▶ Exercise prompt
The answer must be every line from the entries below that contains "will".

▶ Extracted entries

========

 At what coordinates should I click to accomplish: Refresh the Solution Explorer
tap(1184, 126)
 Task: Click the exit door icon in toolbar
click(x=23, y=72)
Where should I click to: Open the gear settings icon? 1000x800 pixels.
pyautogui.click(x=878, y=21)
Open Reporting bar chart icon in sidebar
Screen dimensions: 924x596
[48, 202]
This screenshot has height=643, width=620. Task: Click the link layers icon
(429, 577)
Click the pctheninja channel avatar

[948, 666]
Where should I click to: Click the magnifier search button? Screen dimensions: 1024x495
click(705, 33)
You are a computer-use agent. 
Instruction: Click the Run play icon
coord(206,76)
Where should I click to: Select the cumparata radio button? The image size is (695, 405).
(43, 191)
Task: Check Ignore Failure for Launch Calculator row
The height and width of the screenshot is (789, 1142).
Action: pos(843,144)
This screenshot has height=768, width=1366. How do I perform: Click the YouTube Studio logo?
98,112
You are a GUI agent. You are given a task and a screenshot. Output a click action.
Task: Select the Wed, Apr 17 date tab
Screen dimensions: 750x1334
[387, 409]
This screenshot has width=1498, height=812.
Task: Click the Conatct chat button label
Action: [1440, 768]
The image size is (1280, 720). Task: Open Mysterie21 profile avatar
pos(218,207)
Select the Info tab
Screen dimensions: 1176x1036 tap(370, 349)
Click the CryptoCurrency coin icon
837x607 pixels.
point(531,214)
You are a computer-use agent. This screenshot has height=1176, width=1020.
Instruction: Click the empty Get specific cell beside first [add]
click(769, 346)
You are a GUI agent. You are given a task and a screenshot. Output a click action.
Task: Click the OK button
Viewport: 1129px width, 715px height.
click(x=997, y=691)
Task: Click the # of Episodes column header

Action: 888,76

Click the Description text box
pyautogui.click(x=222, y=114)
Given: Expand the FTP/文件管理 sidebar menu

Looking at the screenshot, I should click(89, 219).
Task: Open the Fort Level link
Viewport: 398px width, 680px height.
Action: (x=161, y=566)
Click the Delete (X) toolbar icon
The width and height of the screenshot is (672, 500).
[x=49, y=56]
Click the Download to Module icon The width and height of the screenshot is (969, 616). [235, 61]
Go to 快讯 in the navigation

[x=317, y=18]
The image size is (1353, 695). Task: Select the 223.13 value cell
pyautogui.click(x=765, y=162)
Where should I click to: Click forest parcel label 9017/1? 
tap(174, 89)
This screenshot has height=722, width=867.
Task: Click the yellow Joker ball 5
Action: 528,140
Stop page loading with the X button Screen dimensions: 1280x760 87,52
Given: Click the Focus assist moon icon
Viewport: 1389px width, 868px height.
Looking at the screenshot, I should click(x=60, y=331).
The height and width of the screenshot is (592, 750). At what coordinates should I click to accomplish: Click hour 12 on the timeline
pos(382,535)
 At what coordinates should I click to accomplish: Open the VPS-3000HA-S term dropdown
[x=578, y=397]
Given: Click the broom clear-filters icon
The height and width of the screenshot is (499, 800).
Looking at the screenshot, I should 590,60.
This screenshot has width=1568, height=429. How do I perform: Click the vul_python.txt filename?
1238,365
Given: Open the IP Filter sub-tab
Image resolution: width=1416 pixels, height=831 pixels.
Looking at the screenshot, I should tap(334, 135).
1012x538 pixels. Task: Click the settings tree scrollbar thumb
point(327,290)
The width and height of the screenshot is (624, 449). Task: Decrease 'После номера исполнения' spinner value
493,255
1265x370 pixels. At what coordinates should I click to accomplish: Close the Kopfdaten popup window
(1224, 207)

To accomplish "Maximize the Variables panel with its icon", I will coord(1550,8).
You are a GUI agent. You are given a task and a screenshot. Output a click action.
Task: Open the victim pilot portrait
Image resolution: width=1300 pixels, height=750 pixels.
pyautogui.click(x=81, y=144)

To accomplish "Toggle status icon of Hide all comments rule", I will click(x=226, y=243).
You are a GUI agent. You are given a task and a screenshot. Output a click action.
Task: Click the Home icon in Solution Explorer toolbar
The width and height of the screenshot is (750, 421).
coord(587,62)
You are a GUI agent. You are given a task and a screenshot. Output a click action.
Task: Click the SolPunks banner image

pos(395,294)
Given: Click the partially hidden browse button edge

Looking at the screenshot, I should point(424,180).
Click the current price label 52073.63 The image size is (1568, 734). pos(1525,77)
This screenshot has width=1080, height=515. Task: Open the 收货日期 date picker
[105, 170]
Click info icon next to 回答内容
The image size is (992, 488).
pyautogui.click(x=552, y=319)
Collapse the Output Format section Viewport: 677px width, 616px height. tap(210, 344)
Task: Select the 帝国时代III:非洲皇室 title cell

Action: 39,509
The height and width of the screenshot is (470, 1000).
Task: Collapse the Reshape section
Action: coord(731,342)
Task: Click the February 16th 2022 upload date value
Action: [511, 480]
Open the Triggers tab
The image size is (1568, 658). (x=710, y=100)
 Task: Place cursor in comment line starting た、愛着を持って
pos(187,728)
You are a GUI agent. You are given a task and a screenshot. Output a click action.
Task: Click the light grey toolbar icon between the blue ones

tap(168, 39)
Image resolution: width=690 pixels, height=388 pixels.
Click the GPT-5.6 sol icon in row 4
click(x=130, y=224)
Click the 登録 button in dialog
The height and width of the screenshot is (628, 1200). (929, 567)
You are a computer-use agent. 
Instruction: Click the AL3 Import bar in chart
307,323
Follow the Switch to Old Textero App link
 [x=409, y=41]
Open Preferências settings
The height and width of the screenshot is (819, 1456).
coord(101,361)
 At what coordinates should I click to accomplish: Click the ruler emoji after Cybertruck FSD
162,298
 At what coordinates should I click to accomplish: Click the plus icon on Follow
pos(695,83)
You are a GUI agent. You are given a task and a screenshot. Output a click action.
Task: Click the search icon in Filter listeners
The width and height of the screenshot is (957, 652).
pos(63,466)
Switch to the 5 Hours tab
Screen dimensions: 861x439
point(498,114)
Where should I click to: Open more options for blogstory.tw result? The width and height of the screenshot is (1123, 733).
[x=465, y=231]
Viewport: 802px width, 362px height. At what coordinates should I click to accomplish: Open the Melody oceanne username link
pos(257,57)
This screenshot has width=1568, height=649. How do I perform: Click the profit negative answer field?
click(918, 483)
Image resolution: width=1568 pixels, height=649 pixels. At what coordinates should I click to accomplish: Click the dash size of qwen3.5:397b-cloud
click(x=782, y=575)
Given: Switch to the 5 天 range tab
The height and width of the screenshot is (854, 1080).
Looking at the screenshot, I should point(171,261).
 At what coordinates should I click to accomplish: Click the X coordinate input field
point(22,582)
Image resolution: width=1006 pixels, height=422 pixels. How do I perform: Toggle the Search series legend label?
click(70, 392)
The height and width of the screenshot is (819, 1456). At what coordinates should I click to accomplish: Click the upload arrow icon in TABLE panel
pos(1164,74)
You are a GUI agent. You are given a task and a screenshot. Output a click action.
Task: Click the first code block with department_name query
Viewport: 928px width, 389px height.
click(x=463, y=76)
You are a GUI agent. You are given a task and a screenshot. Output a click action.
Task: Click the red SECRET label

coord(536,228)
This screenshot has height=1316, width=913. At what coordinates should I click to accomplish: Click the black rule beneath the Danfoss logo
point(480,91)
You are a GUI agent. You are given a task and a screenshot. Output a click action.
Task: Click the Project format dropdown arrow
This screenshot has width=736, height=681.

========

▶ Response to this exercise
To accomplish "Maximize the Variables panel with its icon", I will coord(1550,8).
To accomplish "Toggle status icon of Hide all comments rule", I will click(x=226, y=243).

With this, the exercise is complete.